“Get up in the morning slaving for bread, sir, so that every mout’ can be fed” edition:
As usual, I get an idea about something; this starts a train of thought and I just go where it takes me. Here’s where the train leaves the station: the “Get up in the morning…” line is from a song called “The Israelites” by a fellow named Desmond Dekker. I remember hearing this song on the radio when I was young, when “the radio” was where I heard my music. I heard it again the other day (when I was less young) on the radio – the satellite radio – and it got me thinking.

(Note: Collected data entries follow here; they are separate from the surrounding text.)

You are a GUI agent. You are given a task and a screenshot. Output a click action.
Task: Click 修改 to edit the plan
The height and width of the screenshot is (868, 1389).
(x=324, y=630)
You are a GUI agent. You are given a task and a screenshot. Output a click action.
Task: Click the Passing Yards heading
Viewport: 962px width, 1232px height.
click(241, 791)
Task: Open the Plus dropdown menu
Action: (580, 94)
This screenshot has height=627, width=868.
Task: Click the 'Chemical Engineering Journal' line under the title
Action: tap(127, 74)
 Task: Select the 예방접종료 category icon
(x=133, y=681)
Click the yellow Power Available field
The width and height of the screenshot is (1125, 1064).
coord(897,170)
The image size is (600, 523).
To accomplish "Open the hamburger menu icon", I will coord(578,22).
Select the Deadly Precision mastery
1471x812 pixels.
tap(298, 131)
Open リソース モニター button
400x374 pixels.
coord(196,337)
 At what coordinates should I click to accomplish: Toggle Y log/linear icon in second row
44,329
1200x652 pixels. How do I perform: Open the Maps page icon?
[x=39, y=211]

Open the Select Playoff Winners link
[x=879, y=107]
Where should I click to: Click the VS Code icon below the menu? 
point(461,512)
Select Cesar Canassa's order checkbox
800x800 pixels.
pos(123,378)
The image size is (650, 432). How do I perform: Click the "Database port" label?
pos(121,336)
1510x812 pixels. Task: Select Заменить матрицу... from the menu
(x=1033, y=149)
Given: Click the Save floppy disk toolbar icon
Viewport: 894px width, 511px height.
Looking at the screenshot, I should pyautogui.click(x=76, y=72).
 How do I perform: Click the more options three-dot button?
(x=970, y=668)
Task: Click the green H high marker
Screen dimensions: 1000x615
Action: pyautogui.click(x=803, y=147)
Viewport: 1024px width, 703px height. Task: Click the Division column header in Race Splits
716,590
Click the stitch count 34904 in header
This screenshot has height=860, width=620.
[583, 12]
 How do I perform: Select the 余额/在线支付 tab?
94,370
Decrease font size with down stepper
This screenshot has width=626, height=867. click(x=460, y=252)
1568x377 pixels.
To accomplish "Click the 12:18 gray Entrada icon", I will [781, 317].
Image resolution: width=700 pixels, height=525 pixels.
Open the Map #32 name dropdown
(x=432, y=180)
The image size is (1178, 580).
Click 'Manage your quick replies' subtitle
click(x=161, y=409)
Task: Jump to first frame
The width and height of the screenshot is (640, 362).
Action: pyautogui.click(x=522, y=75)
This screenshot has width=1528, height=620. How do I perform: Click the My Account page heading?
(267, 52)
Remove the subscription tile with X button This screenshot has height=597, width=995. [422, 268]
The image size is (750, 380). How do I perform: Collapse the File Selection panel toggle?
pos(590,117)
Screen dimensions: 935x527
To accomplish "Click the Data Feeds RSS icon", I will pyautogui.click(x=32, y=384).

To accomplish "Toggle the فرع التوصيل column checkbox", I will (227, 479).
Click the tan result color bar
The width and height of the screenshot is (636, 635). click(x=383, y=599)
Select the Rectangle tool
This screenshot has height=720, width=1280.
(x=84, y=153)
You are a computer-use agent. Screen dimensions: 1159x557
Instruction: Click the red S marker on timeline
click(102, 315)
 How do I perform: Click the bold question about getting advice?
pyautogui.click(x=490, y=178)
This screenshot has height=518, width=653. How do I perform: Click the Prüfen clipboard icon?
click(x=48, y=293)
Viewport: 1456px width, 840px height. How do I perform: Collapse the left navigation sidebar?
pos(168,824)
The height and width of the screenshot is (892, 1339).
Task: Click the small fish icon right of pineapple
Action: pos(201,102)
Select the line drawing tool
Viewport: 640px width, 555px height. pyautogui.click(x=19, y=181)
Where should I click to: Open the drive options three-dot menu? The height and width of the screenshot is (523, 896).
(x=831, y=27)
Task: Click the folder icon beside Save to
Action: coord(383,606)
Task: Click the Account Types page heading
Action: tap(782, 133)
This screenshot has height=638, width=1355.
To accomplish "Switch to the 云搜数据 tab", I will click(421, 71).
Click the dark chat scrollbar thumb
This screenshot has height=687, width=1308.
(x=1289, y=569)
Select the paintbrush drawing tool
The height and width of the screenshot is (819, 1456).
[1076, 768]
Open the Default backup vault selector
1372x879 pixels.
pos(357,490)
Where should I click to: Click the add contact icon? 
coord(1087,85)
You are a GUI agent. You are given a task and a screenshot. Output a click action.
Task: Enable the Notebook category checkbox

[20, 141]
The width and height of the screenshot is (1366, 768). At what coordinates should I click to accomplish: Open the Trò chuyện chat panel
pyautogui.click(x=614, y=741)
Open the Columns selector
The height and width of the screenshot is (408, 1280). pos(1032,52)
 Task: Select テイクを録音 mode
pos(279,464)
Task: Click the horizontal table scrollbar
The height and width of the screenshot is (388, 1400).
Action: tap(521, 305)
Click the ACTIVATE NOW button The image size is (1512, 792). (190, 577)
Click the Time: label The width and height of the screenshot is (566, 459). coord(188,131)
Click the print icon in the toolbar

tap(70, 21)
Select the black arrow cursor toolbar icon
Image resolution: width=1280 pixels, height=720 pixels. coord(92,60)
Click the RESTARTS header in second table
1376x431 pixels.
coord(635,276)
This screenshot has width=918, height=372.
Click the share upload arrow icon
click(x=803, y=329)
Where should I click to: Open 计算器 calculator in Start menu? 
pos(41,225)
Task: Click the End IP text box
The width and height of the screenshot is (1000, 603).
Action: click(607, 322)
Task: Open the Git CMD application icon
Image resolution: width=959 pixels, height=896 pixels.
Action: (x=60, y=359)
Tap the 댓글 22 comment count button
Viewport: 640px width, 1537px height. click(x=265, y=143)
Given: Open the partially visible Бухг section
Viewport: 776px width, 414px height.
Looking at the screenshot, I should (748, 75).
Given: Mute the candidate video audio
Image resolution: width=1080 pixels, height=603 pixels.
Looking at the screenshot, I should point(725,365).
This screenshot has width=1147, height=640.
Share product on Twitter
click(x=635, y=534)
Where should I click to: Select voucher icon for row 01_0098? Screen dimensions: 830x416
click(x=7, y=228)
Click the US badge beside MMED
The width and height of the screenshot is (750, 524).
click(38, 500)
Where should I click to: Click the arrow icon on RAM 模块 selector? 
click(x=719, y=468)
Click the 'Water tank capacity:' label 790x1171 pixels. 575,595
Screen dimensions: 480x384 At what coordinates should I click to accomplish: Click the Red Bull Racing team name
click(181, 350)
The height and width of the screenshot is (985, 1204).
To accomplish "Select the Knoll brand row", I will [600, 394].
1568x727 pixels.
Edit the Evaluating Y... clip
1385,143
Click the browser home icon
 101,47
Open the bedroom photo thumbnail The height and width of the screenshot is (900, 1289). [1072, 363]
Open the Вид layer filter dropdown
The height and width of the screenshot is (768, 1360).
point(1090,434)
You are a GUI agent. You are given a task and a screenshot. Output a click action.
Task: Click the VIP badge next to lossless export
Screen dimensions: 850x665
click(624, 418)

“Got you thinking about what?” you ask? Yeah, yeah I’m getting there. But first let me finish the background on the song since this is a Music Friday post.
In the late 1960s after British music invaded America, reggae music invaded Britain. In 1968 the Jamaican group Desmond Dekker and the Aces released “The Israelites” which topped the British charts the following year. As near as I can tell it’s a simple song about living poor in the ghetto of Kingston, Jamaica.
Though what we hear about is a poor man dressed in rags whose wife and kids have left him, we also hear about ourselves. Sure, we don’t all get up in the morning literally slaving for bread, but we do have our motivations to work whatever time of day (or night) it happens. I wrote earlier about Concupiscence which could be broadly defined as the force to action exerted on us by our passions. It seems obvious that everyone has their motivations above and beyond the necessities to maintain life: wealth, notoriety, attention from a certain someone etc. etc. etc. These motivations are there pushing us to act. Somewhere in the human DNA is a gene shaped like a little cardboard sign that reads “Will work for (something I want but don’t have)”. Is this humankind’s greatest blessing, or a fatal defect? As usual the answer seems to be: both.
So many mout’s to be fed. I’d better set my alarm an hour early.